The latest version of sp_Blitz® alerts you if you haven’t been using the WITH CHECKSUM parameter on your backups. This parameter tells SQL Server to check the checksums on each page and alert if there’s corruption.
But what about corrupt backups? Books Online says:
NO_CHECKSUM – Explicitly disables the generation of backup checksums (and the validation of page checksums). This is the default behavior, except for a compressed backup.
CHECKSUM – Specifies that the backup operation will verify each page for checksum and torn page, if enabled and available, and generate a checksum for the entire backup. This is the default behavior for a compressed backup.
Hmmm, let’s see about that. In my SQL Server 2014 lab environment, I shut down my primary replica, then busted out the hex editor XVI32 to edit the data file by hand, thereby introducing some corruption on a clustered index.
After starting the replica up again, I ran a normal compressed backup:
BACKUP DATABASE [AdventureWorks2012] TO DISK = N'\\DC1\SQLCLUSTERA\MSSQL\Backup\AW20131202_248_NoChecksum' WITH NOFORMAT, INIT, NAME = N'AdventureWorks2012-Full Database Backup', SKIP, NOREWIND, NOUNLOAD, COMPRESSION, STATS = 10
The backup completed fine without errors – even though compressed backups are supposed to run WITH CHECKSUM by default.
Then I ran a compressed backup and manually specified the CHECKSUM parameter:
BACKUP DATABASE [AdventureWorks2012] TO DISK = N'\\DC1\SQLCLUSTERA\MSSQL\Backup\AW20131202_256_Checksum' WITH NOFORMAT, INIT, NAME = N'AdventureWorks2012-Full Database Backup', SKIP, NOREWIND, NOUNLOAD, COMPRESSION, STATS = 10, CHECKSUM
That time, the backup stopped with an error:
10 percent processed. Msg 3043, Level 16, State 1, Line 4 BACKUP 'AdventureWorks2012' detected an error on page (1:3578) in file '\\dc1\SQLClusterA\MSSQL\Data\AdventureWorks2012_Data.mdf'. Msg 3013, Level 16, State 1, Line 4 BACKUP DATABASE is terminating abnormally.
Conclusion #1: Compressed backups don’t really check checksums. No idea if that’s a bug in the code or in the Books Online article.

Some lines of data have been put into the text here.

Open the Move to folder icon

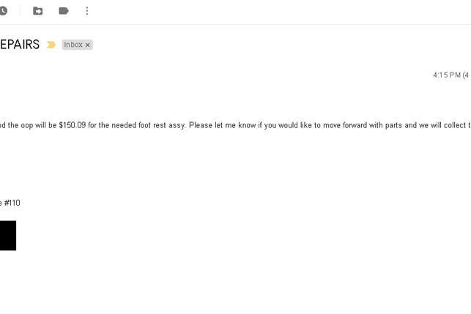tap(37, 11)
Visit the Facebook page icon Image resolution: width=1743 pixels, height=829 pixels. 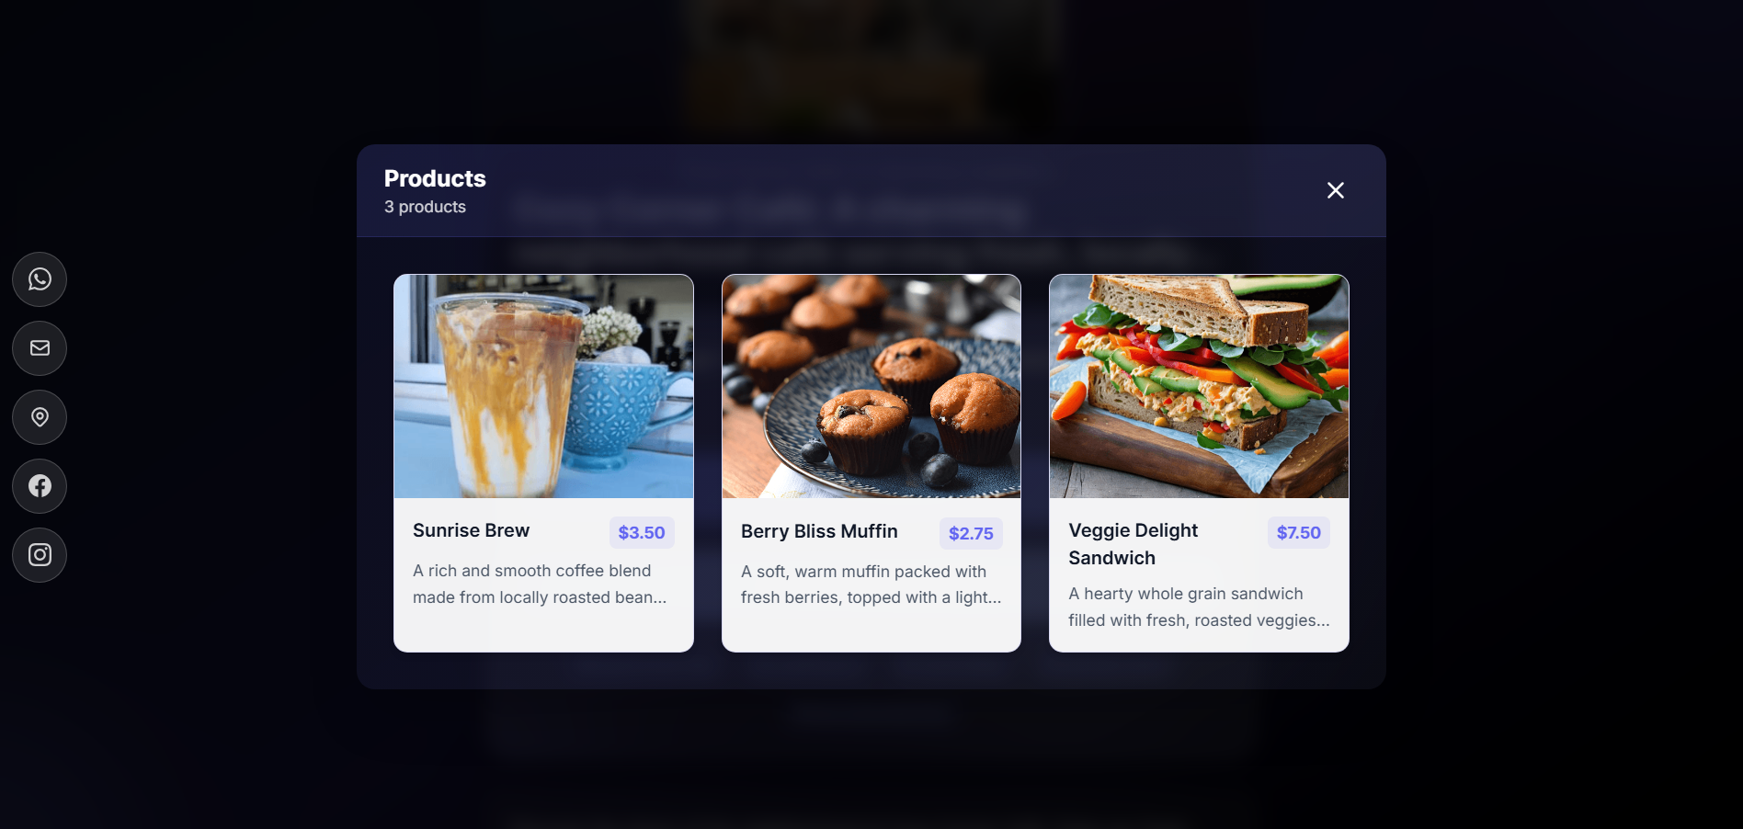click(x=40, y=486)
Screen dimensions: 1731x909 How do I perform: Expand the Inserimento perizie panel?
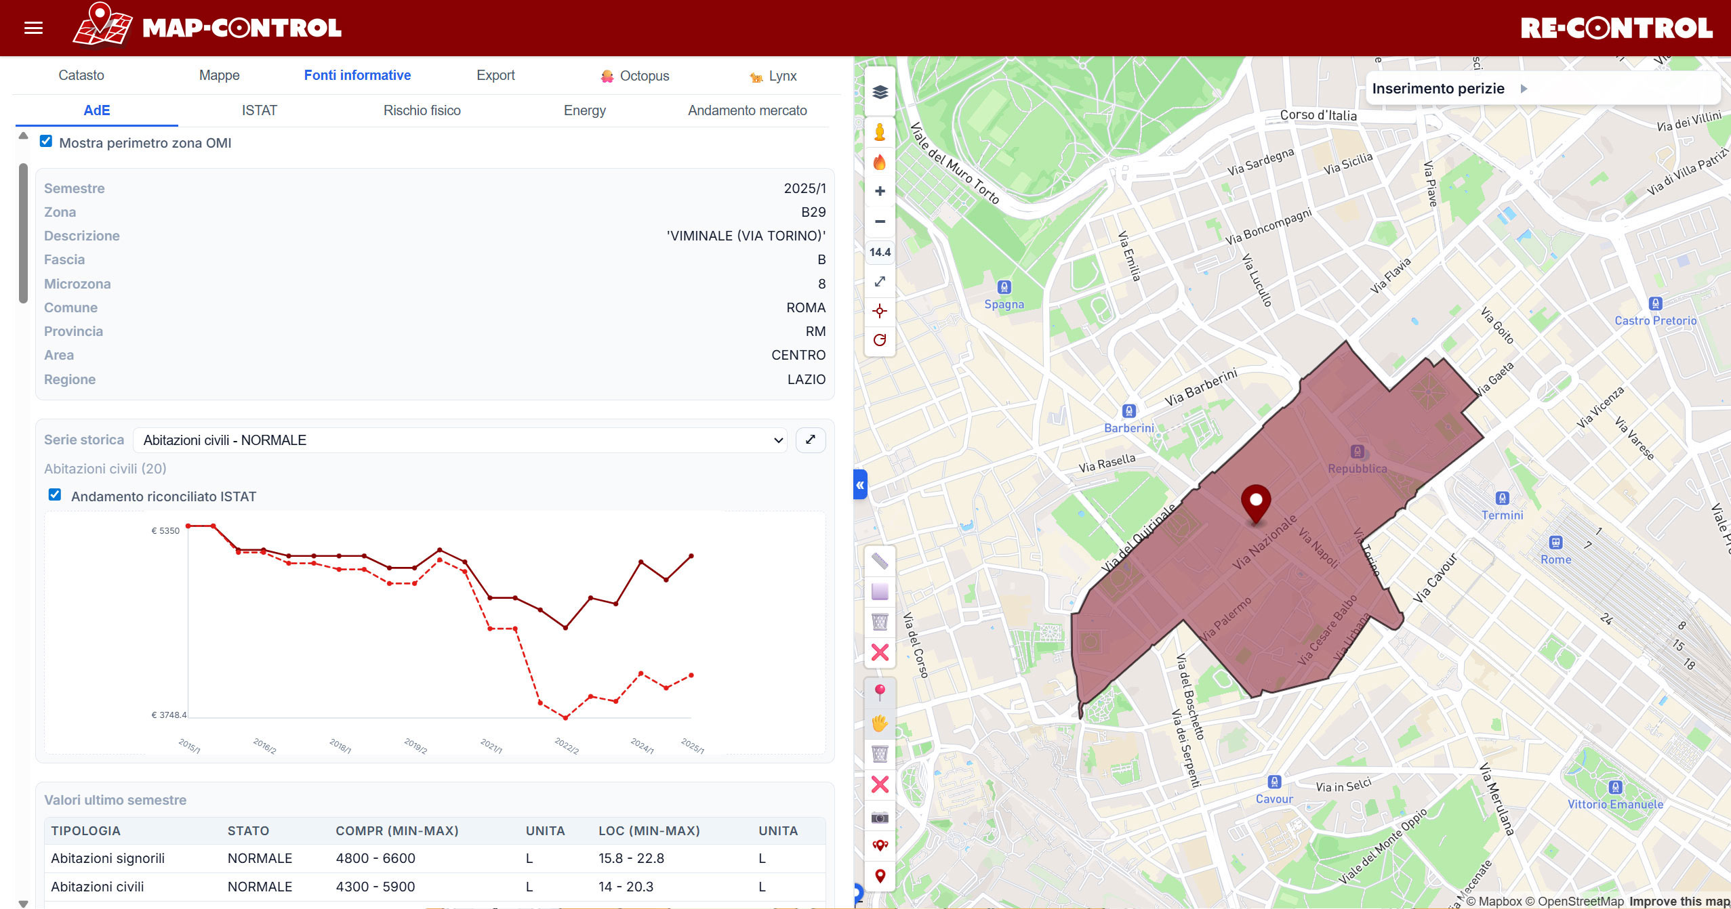[1524, 89]
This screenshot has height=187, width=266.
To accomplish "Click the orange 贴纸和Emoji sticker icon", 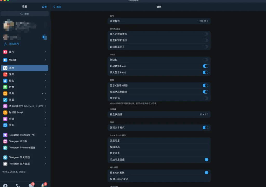I will tap(5, 113).
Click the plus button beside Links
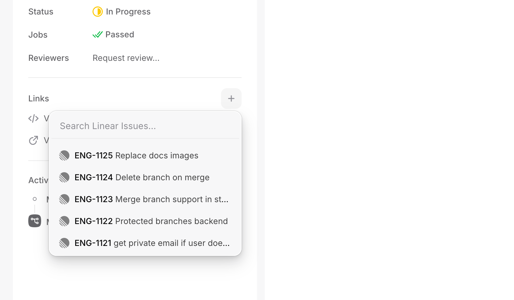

But the plot thickens – this particular database is also part of an AlwaysOn Availability Group. One of the cool benefits of AGs (and also database mirroring) is that when one of the replicas encounters corruption, it automatically repairs the corruption using a clean copy of the page from one of the replicas. (After all, I didn’t use a hex editor on the secondary – only on the primary’s data file, so the secondaries still had a clean copy.)
After running the first backup (compressed, but no checksum), I queried sys.dm_hadr_auto_page_repair, the DMV that returns a row for every corruption repair attempt. The DMV held no data – because a backup without checksum doesn’t actually detect corruption.
After running the second backup (compressed, with checksum), I queried sys.dm_hadr_auto_page_repair again, and this time it successfully showed a row indicating which page had been detected as corrupt. However, the backup still failed – but why?
The clue is in the Books Online page for sys.dm_hadr_auto_page_repair – specifically, the page_status field’s possible values:
The status of the page-repair attempt:
2 = Queued for request from partner.
3 = Request sent to partner.
4 = Queued for automatic page repair (response received from partner).
5 = Automatic page repair succeeded and the page should be usable.
When I first queried the DMV, the page’s status was 3 – request sent to partner. My primary had asked for a clean copy of the page, but because my lab hardware is underpowered, it took several seconds for repair to complete. After it completed, I ran the backup again – and it completed without error.
A few things to take away here:
- Automatic page repair is automatic, but it’s not instant. When you’ve got corruption, a query (or backup) can fail due to corruption, and then magically succeed a few seconds later.
- Unless you’re doing daily DBCCs (and you’re not), then as long as you can stand the performance hit, use the WITH CHECKSUM parameter on your backups. Just doing compression alone isn’t enough.
- No, I can’t tell you what the performance hit will be on your system. Stop reading blogs and start doing some experimenting on your own.